What lines in the entries hold the string "search"? List them.

=== Begin Enclosure ===

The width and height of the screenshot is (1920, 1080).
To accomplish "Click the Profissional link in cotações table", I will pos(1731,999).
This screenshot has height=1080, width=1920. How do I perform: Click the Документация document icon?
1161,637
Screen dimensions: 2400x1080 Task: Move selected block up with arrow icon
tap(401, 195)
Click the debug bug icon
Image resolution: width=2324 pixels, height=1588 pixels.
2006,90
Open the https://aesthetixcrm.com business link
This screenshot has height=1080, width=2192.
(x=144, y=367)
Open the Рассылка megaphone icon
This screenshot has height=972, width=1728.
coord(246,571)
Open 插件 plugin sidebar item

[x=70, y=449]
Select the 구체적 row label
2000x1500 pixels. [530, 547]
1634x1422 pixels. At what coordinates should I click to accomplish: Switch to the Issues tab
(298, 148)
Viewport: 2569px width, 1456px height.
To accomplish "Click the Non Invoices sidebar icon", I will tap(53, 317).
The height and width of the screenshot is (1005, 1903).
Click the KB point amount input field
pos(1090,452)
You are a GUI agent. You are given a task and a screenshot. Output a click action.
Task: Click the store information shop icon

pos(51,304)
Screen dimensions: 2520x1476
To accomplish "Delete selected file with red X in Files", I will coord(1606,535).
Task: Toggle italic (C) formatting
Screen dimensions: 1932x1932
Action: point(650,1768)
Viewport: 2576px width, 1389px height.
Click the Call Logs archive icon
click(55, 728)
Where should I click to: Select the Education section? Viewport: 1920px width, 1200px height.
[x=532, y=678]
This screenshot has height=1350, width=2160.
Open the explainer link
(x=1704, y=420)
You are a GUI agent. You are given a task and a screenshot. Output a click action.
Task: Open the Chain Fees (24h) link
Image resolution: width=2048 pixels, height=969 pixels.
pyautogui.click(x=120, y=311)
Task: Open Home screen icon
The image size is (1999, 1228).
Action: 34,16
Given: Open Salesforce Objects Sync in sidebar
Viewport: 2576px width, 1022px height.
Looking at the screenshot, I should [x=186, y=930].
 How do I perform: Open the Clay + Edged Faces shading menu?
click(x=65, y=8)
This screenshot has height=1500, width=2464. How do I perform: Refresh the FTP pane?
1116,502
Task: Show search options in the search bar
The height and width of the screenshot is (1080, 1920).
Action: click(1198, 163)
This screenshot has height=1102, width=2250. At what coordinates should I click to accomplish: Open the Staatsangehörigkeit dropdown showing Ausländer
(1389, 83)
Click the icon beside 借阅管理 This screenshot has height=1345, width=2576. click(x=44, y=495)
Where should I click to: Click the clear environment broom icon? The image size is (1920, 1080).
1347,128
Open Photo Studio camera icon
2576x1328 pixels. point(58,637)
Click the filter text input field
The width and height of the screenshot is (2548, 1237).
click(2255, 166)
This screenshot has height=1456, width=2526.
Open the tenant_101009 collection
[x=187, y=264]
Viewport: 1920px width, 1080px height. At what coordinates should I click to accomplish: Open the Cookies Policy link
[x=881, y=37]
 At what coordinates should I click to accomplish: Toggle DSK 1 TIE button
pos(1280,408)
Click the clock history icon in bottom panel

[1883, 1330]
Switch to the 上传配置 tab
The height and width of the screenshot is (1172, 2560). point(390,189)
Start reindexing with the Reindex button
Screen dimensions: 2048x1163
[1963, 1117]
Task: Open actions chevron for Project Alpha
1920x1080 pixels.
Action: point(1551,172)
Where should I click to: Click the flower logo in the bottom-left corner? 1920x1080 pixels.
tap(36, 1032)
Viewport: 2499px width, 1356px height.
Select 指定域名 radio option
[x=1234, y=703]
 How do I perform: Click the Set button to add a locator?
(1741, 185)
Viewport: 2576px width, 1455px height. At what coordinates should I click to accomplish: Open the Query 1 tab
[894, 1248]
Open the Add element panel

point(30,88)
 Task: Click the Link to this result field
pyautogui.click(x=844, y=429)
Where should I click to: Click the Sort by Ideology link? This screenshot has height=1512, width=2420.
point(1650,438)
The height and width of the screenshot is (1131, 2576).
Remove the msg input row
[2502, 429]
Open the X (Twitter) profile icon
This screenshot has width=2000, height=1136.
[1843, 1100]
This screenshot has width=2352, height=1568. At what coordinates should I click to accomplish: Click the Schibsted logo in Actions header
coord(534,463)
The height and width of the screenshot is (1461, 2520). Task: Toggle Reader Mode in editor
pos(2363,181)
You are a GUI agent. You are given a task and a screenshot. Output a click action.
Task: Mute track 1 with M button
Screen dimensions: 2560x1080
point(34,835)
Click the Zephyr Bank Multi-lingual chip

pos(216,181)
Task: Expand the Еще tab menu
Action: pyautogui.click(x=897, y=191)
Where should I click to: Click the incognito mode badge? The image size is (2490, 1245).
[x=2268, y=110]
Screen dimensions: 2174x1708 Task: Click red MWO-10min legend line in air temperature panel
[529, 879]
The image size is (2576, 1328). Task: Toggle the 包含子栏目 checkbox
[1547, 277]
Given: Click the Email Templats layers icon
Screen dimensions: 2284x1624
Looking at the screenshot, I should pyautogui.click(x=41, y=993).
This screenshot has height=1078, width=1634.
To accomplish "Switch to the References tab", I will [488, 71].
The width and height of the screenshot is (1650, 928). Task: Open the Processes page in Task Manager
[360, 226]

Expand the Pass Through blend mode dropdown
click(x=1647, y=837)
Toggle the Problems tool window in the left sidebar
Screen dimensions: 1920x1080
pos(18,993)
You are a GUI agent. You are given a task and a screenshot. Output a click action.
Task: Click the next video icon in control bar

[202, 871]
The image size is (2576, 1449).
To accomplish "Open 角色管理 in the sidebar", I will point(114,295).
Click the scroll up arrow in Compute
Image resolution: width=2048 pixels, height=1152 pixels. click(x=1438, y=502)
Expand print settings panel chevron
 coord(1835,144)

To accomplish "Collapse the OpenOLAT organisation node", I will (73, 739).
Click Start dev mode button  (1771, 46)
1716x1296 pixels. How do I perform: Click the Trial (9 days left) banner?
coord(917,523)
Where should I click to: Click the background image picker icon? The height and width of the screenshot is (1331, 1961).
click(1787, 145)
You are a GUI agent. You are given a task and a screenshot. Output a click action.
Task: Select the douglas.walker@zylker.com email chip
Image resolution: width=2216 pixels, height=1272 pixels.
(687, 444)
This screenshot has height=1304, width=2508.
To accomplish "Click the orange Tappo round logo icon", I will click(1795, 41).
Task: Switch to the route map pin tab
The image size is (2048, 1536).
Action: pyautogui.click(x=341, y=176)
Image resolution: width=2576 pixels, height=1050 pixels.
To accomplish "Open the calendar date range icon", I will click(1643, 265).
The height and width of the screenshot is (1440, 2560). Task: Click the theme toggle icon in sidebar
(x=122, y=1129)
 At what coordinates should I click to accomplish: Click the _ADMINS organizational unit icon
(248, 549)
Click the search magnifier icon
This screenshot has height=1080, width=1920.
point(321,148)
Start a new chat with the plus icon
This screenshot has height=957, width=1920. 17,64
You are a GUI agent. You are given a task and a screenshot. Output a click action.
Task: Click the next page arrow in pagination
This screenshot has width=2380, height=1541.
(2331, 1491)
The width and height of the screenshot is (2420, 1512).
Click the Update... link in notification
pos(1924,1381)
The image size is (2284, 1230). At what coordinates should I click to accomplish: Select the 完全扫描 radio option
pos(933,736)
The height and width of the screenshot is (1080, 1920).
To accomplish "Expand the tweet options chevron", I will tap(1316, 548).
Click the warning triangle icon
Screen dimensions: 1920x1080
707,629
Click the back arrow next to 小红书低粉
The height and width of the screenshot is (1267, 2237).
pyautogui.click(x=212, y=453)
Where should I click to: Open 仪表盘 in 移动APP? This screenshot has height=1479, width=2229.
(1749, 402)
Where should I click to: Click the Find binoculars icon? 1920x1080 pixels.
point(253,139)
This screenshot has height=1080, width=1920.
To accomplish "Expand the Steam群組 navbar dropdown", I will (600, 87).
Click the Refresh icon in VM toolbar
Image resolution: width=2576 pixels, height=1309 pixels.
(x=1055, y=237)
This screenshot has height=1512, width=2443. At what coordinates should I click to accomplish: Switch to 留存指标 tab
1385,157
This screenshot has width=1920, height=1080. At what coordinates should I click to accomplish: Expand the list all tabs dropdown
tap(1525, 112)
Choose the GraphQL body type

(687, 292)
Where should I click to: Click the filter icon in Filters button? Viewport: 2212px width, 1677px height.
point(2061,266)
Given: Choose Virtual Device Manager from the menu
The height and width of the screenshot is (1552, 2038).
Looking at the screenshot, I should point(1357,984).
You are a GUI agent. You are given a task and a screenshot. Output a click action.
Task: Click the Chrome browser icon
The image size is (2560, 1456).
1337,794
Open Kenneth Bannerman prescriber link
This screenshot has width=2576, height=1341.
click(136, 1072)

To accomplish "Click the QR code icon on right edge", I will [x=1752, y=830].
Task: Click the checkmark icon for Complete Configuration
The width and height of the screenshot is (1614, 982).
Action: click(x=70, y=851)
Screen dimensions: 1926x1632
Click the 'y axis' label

=== End Enclosure ===

**RESPONSE TO THE TASK**
Task: Show search options in the search bar
Click the search magnifier icon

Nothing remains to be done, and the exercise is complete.